Clive Barker - He's been involved with far more than these, but I mainly collected just the Hellraiser and Nightbreed projects.
Book of the Damned I - IV
The Thief of Always
Hellraiser - 1-20
Hellraiser - Dark Holiday Special
Hellraiser - Spring Slaughter
Hellraiser - Summer Special
Hellraiser - Nightbreed - Jihad 1-2
Pinhead mini-series - 1-4
Nightbreed - complete series
Great and Secret Show - 1-12

EC Comics - I have full runs for all the classic horror comics: Crime SuspenStories, Crypt of Terror, Shock Suspenstories, Shock Suspenstories, Tales From The Crypt, The Haunt Of Fear, and Vault of Horror.  Update: I've since gotten the complete output of all EC Comics.

Epic Illustrated - Complete series.
Heavy Metal - Mostly complete series (including the specials).
Alien Encounters - Complete series.
Alien Worlds - Complete series.
Twilight Zone - Complete series.
Twisted Tales - Complete series.
Gore Shriek - Complete runs of both volumes of this short-lived horror series.

Warren magazines
Famous Monsters of Filmland - Most issues from the original run.
Creepy - Most issues.
Eerie - Most issues.
Vampirella - Most issues.
Monster World - Most issues.

Graphic novels and series
Beautiful Stories for Ugly Children - Complete series 1-30
From Hell - The complete series by Alan Moore and Eddie Campbell
Bernie Wrightson's Frankenstein (1983)
H. P. Lovecraft - Graphic Classics
H. P. Lovecraft - The Dunwich Horror (2011)
H. P. Lovecraft - Graphic novel
H.P. Lovecraft - At The Mountains Of Madness
Someplace Strange - An Epic graphic novel illustrated by John Bolton.
Stray Toasters - This TPB collects 1-4 of the imaginative and dark series written(!) and beautifully and abstractly painted by Bill Sienkiewicz.
Vampyres 1-2 - Another Bill Sienkiewicz mini-series (portfolios, actually) published by Epic.

Role-Playing Games

I've sold off all my physical copies of these as well, but I picked up torrents PDF versions of old editions of most of the games I used to own or flipped through in book stores growing up.

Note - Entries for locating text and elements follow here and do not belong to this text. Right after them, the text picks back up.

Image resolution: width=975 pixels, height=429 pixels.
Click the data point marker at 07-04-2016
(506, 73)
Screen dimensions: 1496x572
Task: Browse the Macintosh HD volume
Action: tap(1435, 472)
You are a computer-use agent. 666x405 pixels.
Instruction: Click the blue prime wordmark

Dungeons & Dragons - The various editions/voumes of the "Monster Manuals" have been a great source of inspiration over the years.  Lots of creatures from mythology all the way through H.P. Lovecraft-influenced designs.

Gamma World - My favorite RPG because of its mechanics and the ability to meld diverse genres.  Set in a distant post-apocalyptic future, it featured robots, aliens, and mutants, mutants, mutants galore!

Star Frontiers - Another sci-fi game.  Not really monster-laden, but there were some adventures reminiscent of (read: influenced by) the movie Alien (1979).

Call of Cthulhu - Lots of Lovecraft material broken down and expanded upon.

Various others - Marvel Super Heroes, Robotech, Teenage Mutant Ninja Turtles, etc.